▶ **TASK INPUT**

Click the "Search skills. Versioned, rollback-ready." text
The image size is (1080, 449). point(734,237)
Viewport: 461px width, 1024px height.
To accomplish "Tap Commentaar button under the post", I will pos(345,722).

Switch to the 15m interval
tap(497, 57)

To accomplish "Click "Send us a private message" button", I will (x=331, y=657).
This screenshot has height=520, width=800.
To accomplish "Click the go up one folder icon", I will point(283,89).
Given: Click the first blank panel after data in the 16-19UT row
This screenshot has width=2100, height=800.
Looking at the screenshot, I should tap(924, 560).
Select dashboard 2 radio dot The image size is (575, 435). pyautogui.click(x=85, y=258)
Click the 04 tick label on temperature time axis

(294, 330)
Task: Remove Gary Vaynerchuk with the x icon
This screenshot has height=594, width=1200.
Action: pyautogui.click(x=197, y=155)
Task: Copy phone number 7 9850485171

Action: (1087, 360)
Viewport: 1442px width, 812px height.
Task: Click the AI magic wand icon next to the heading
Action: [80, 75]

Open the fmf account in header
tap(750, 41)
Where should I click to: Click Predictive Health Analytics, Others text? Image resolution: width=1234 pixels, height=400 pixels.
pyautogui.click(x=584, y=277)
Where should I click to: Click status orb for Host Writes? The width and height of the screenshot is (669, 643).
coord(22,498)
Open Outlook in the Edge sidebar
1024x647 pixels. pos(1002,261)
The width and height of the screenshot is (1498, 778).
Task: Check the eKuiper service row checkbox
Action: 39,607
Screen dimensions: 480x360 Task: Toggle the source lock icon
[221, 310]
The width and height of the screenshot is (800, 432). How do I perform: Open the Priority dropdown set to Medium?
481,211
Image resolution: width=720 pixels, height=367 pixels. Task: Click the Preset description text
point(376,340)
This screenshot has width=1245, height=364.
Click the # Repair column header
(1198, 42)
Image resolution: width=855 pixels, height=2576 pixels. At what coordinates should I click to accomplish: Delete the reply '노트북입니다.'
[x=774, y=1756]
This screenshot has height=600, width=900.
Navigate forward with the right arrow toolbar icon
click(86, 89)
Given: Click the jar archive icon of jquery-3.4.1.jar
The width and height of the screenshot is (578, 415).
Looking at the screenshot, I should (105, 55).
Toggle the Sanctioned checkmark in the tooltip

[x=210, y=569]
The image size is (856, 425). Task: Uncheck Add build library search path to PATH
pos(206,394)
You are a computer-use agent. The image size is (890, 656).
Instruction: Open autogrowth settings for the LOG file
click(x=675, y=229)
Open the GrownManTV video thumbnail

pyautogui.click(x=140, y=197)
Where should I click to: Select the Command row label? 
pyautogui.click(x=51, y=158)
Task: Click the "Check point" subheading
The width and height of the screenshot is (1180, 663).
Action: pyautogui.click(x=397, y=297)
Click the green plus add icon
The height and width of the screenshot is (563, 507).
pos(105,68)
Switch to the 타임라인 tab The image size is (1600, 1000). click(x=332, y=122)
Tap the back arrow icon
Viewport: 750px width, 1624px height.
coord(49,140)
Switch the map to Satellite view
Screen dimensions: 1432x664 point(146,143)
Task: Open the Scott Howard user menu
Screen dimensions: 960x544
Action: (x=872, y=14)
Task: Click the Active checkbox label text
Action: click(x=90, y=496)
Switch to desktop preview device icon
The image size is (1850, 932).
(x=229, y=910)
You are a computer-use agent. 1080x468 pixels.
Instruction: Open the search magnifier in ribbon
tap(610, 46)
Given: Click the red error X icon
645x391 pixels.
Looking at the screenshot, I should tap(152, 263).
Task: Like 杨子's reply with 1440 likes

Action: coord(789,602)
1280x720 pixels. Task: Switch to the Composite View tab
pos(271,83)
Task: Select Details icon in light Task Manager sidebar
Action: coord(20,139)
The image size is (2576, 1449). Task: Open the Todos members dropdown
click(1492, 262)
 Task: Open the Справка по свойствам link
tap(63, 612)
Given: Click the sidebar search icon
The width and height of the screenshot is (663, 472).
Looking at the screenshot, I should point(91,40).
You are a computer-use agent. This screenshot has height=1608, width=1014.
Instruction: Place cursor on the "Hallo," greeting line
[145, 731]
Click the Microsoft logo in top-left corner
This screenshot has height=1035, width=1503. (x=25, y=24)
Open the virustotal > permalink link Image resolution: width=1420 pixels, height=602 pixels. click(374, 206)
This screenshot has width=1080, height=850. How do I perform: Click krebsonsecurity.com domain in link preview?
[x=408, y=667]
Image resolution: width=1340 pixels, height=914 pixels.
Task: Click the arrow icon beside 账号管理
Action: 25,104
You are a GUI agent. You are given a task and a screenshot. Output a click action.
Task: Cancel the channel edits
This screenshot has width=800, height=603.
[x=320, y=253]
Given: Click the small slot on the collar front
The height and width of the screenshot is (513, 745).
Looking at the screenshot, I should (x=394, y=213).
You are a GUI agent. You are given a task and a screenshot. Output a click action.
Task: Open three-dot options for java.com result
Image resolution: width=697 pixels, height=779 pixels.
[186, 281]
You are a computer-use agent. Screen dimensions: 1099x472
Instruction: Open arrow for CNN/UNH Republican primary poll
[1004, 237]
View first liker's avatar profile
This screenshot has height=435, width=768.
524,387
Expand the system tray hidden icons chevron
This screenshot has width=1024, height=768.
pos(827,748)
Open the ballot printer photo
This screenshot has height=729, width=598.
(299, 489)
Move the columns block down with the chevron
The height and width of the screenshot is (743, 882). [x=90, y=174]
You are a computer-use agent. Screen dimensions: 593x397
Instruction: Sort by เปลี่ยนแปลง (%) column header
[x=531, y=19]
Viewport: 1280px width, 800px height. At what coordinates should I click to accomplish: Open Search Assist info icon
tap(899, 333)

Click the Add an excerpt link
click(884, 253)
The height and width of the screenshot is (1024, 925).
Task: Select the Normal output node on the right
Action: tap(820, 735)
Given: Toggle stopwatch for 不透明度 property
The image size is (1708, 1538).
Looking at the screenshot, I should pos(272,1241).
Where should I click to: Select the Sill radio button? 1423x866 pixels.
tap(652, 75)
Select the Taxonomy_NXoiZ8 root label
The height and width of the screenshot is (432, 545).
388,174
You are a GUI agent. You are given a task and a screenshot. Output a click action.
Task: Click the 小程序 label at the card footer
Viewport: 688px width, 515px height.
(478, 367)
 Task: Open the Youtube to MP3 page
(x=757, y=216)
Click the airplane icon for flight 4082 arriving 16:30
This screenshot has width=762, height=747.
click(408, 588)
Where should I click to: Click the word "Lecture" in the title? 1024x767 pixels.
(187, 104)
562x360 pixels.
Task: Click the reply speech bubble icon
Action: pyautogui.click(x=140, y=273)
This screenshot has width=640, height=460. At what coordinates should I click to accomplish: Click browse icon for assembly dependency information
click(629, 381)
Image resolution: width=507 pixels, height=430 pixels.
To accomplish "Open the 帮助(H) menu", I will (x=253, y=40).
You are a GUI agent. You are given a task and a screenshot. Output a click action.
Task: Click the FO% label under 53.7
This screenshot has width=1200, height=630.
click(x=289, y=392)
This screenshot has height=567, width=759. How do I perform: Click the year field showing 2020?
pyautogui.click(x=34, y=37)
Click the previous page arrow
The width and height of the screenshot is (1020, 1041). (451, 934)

▶ **REQUIREMENT**
Recopy the whole listing exactly.

▶ **SOLUTION**
Click the "Search skills. Versioned, rollback-ready." text
The image size is (1080, 449). point(734,237)
Viewport: 461px width, 1024px height.
To accomplish "Tap Commentaar button under the post", I will pos(345,722).

Switch to the 15m interval
tap(497, 57)

To accomplish "Click "Send us a private message" button", I will (x=331, y=657).
This screenshot has height=520, width=800.
To accomplish "Click the go up one folder icon", I will point(283,89).
Given: Click the first blank panel after data in the 16-19UT row
This screenshot has width=2100, height=800.
Looking at the screenshot, I should tap(924, 560).
Select dashboard 2 radio dot The image size is (575, 435). pyautogui.click(x=85, y=258)
Click the 04 tick label on temperature time axis

(294, 330)
Task: Remove Gary Vaynerchuk with the x icon
This screenshot has height=594, width=1200.
Action: pyautogui.click(x=197, y=155)
Task: Copy phone number 7 9850485171

Action: (1087, 360)
Viewport: 1442px width, 812px height.
Task: Click the AI magic wand icon next to the heading
Action: [80, 75]

Open the fmf account in header
tap(750, 41)
Where should I click to: Click Predictive Health Analytics, Others text? Image resolution: width=1234 pixels, height=400 pixels.
pyautogui.click(x=584, y=277)
Where should I click to: Click status orb for Host Writes? The width and height of the screenshot is (669, 643).
coord(22,498)
Open Outlook in the Edge sidebar
1024x647 pixels. pos(1002,261)
The width and height of the screenshot is (1498, 778).
Task: Check the eKuiper service row checkbox
Action: 39,607
Screen dimensions: 480x360 Task: Toggle the source lock icon
[221, 310]
The width and height of the screenshot is (800, 432). How do I perform: Open the Priority dropdown set to Medium?
481,211
Image resolution: width=720 pixels, height=367 pixels. Task: Click the Preset description text
point(376,340)
This screenshot has width=1245, height=364.
Click the # Repair column header
(1198, 42)
Image resolution: width=855 pixels, height=2576 pixels. At what coordinates should I click to accomplish: Delete the reply '노트북입니다.'
[x=774, y=1756]
This screenshot has height=600, width=900.
Navigate forward with the right arrow toolbar icon
click(86, 89)
Given: Click the jar archive icon of jquery-3.4.1.jar
The width and height of the screenshot is (578, 415).
Looking at the screenshot, I should (105, 55).
Toggle the Sanctioned checkmark in the tooltip

[x=210, y=569]
The image size is (856, 425). Task: Uncheck Add build library search path to PATH
pos(206,394)
You are a computer-use agent. The image size is (890, 656).
Instruction: Open autogrowth settings for the LOG file
click(x=675, y=229)
Open the GrownManTV video thumbnail

pyautogui.click(x=140, y=197)
Where should I click to: Select the Command row label? 
pyautogui.click(x=51, y=158)
Task: Click the "Check point" subheading
The width and height of the screenshot is (1180, 663).
Action: pyautogui.click(x=397, y=297)
Click the green plus add icon
The height and width of the screenshot is (563, 507).
pos(105,68)
Switch to the 타임라인 tab The image size is (1600, 1000). click(x=332, y=122)
Tap the back arrow icon
Viewport: 750px width, 1624px height.
coord(49,140)
Switch the map to Satellite view
Screen dimensions: 1432x664 point(146,143)
Task: Open the Scott Howard user menu
Screen dimensions: 960x544
Action: (x=872, y=14)
Task: Click the Active checkbox label text
Action: click(x=90, y=496)
Switch to desktop preview device icon
The image size is (1850, 932).
(x=229, y=910)
You are a computer-use agent. 1080x468 pixels.
Instruction: Open the search magnifier in ribbon
tap(610, 46)
Given: Click the red error X icon
645x391 pixels.
Looking at the screenshot, I should tap(152, 263).
Task: Like 杨子's reply with 1440 likes

Action: coord(789,602)
1280x720 pixels. Task: Switch to the Composite View tab
pos(271,83)
Task: Select Details icon in light Task Manager sidebar
Action: coord(20,139)
The image size is (2576, 1449). Task: Open the Todos members dropdown
click(1492, 262)
 Task: Open the Справка по свойствам link
tap(63, 612)
Given: Click the sidebar search icon
The width and height of the screenshot is (663, 472).
Looking at the screenshot, I should point(91,40).
You are a computer-use agent. This screenshot has height=1608, width=1014.
Instruction: Place cursor on the "Hallo," greeting line
[145, 731]
Click the Microsoft logo in top-left corner
This screenshot has height=1035, width=1503. (x=25, y=24)
Open the virustotal > permalink link Image resolution: width=1420 pixels, height=602 pixels. click(374, 206)
This screenshot has width=1080, height=850. How do I perform: Click krebsonsecurity.com domain in link preview?
[x=408, y=667]
Image resolution: width=1340 pixels, height=914 pixels.
Task: Click the arrow icon beside 账号管理
Action: 25,104
You are a GUI agent. You are given a task and a screenshot. Output a click action.
Task: Cancel the channel edits
This screenshot has width=800, height=603.
[x=320, y=253]
Given: Click the small slot on the collar front
The height and width of the screenshot is (513, 745).
Looking at the screenshot, I should (x=394, y=213).
You are a GUI agent. You are given a task and a screenshot. Output a click action.
Task: Open three-dot options for java.com result
Image resolution: width=697 pixels, height=779 pixels.
[186, 281]
You are a computer-use agent. Screen dimensions: 1099x472
Instruction: Open arrow for CNN/UNH Republican primary poll
[1004, 237]
View first liker's avatar profile
This screenshot has height=435, width=768.
524,387
Expand the system tray hidden icons chevron
This screenshot has width=1024, height=768.
pos(827,748)
Open the ballot printer photo
This screenshot has height=729, width=598.
(299, 489)
Move the columns block down with the chevron
The height and width of the screenshot is (743, 882). [x=90, y=174]
You are a computer-use agent. Screen dimensions: 593x397
Instruction: Sort by เปลี่ยนแปลง (%) column header
[x=531, y=19]
Viewport: 1280px width, 800px height. At what coordinates should I click to accomplish: Open Search Assist info icon
tap(899, 333)

Click the Add an excerpt link
click(884, 253)
The height and width of the screenshot is (1024, 925).
Task: Select the Normal output node on the right
Action: tap(820, 735)
Given: Toggle stopwatch for 不透明度 property
The image size is (1708, 1538).
Looking at the screenshot, I should pos(272,1241).
Where should I click to: Select the Sill radio button? 1423x866 pixels.
tap(652, 75)
Select the Taxonomy_NXoiZ8 root label
The height and width of the screenshot is (432, 545).
388,174
You are a GUI agent. You are given a task and a screenshot. Output a click action.
Task: Click the 小程序 label at the card footer
Viewport: 688px width, 515px height.
(478, 367)
 Task: Open the Youtube to MP3 page
(x=757, y=216)
Click the airplane icon for flight 4082 arriving 16:30
This screenshot has width=762, height=747.
click(408, 588)
Where should I click to: Click the word "Lecture" in the title? 1024x767 pixels.
(187, 104)
562x360 pixels.
Task: Click the reply speech bubble icon
Action: pyautogui.click(x=140, y=273)
This screenshot has width=640, height=460. At what coordinates should I click to accomplish: Click browse icon for assembly dependency information
click(629, 381)
Image resolution: width=507 pixels, height=430 pixels.
To accomplish "Open the 帮助(H) menu", I will (x=253, y=40).
You are a GUI agent. You are given a task and a screenshot. Output a click action.
Task: Click the FO% label under 53.7
This screenshot has width=1200, height=630.
click(x=289, y=392)
This screenshot has height=567, width=759. How do I perform: Click the year field showing 2020?
pyautogui.click(x=34, y=37)
Click the previous page arrow
The width and height of the screenshot is (1020, 1041). (451, 934)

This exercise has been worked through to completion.